» REQUIRED ACTION
Before you return the entries below, strip out the pictures and keep all else exact.

(Pixel coordinate grounding data)
==*==

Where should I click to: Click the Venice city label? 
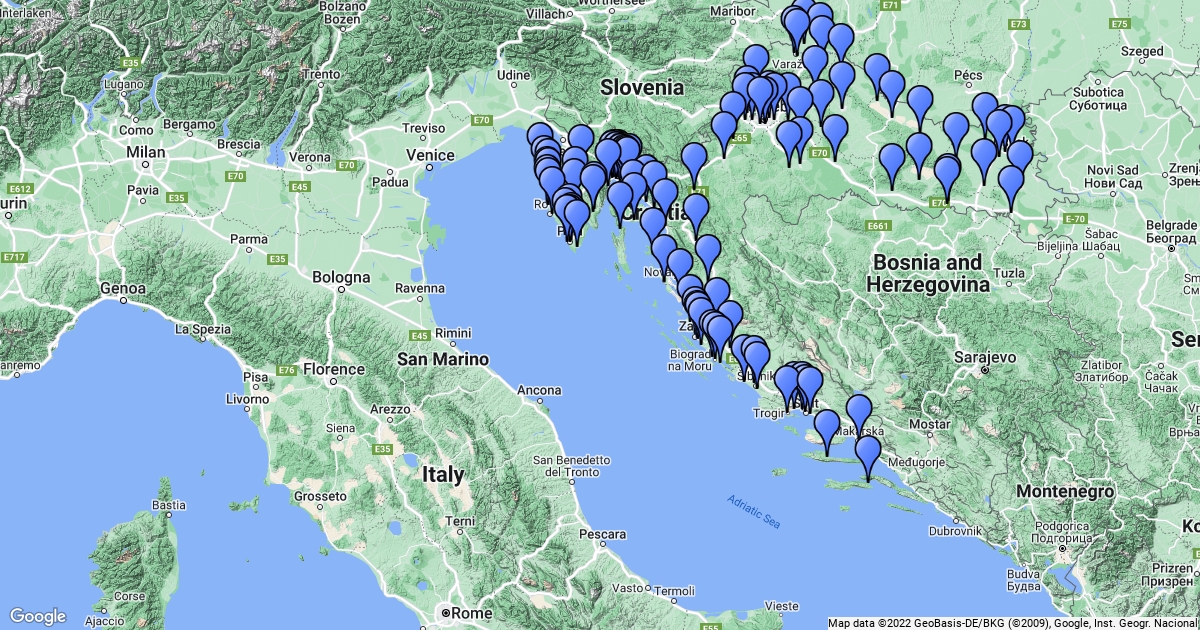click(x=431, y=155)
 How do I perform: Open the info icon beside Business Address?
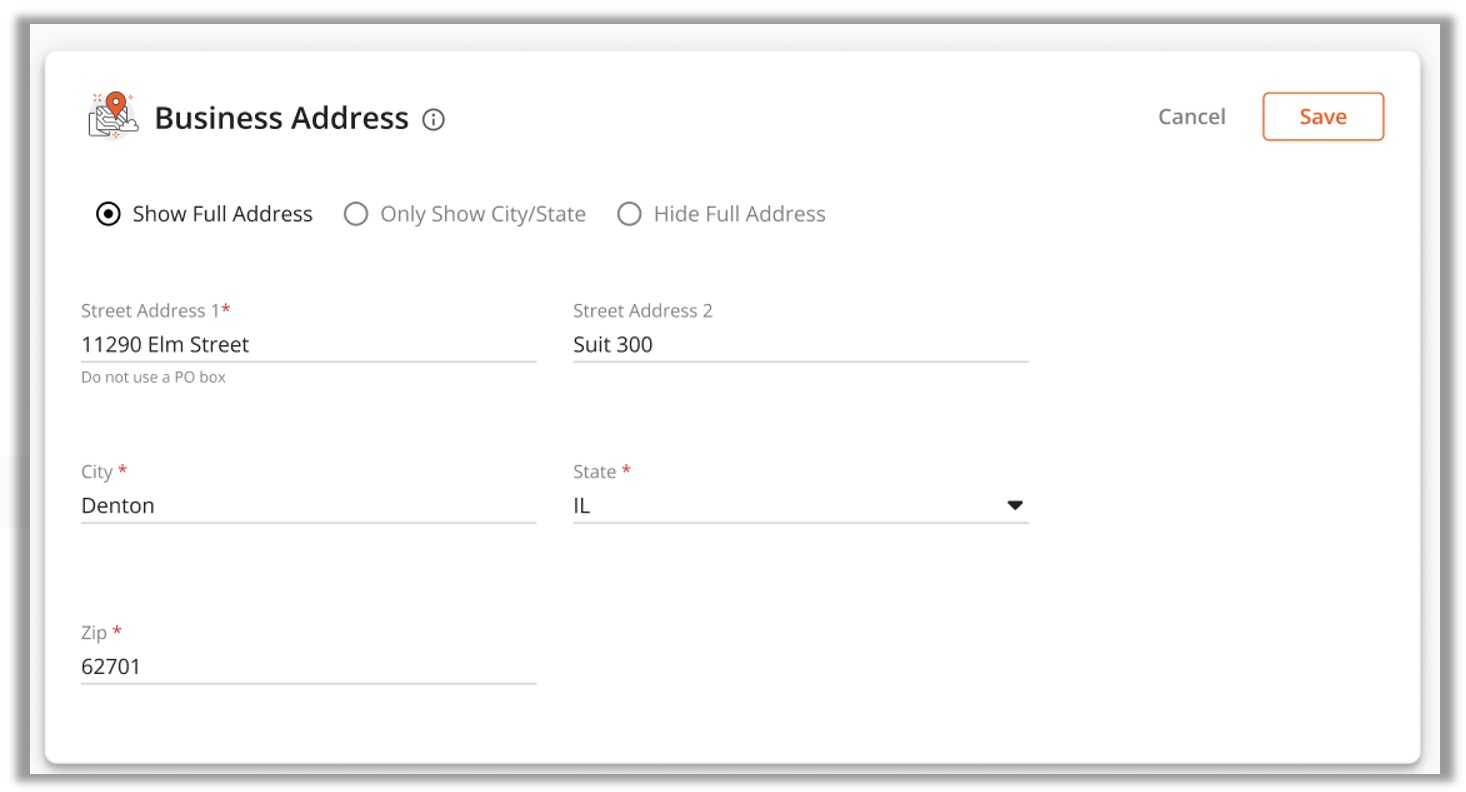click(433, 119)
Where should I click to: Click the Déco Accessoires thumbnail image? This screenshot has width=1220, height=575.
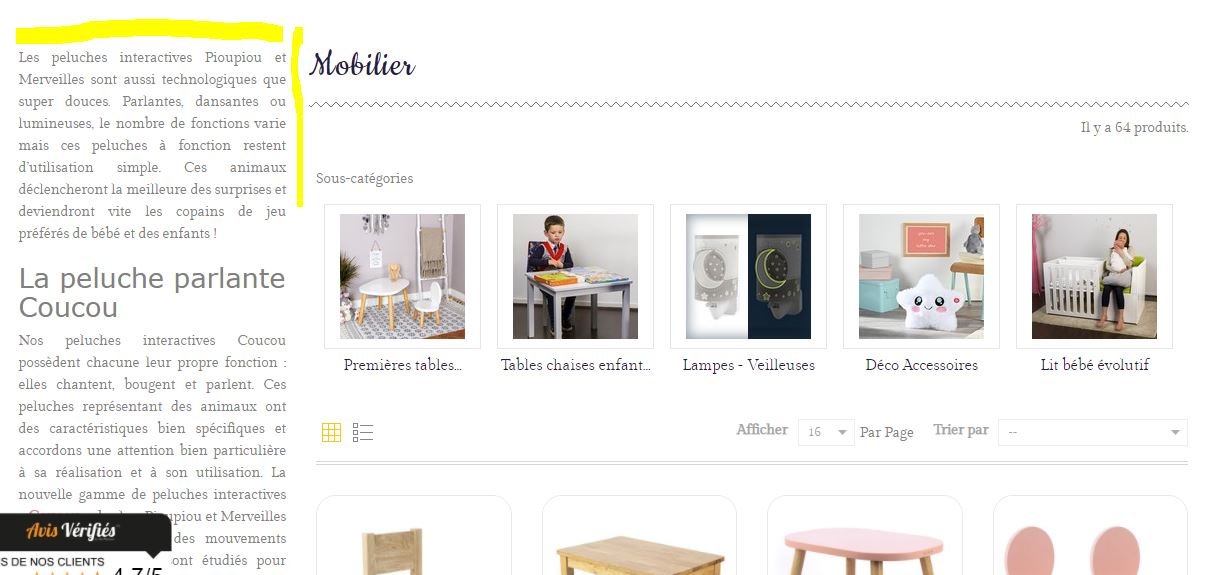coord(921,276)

==*==

» EXERCISE RESULT
Where should I click to: Click the Venice city label? 
click(x=431, y=155)
 How do I perform: Open the info icon beside Business Address?
click(433, 119)
Where should I click to: Click the Déco Accessoires thumbnail image? This screenshot has width=1220, height=575.
coord(921,276)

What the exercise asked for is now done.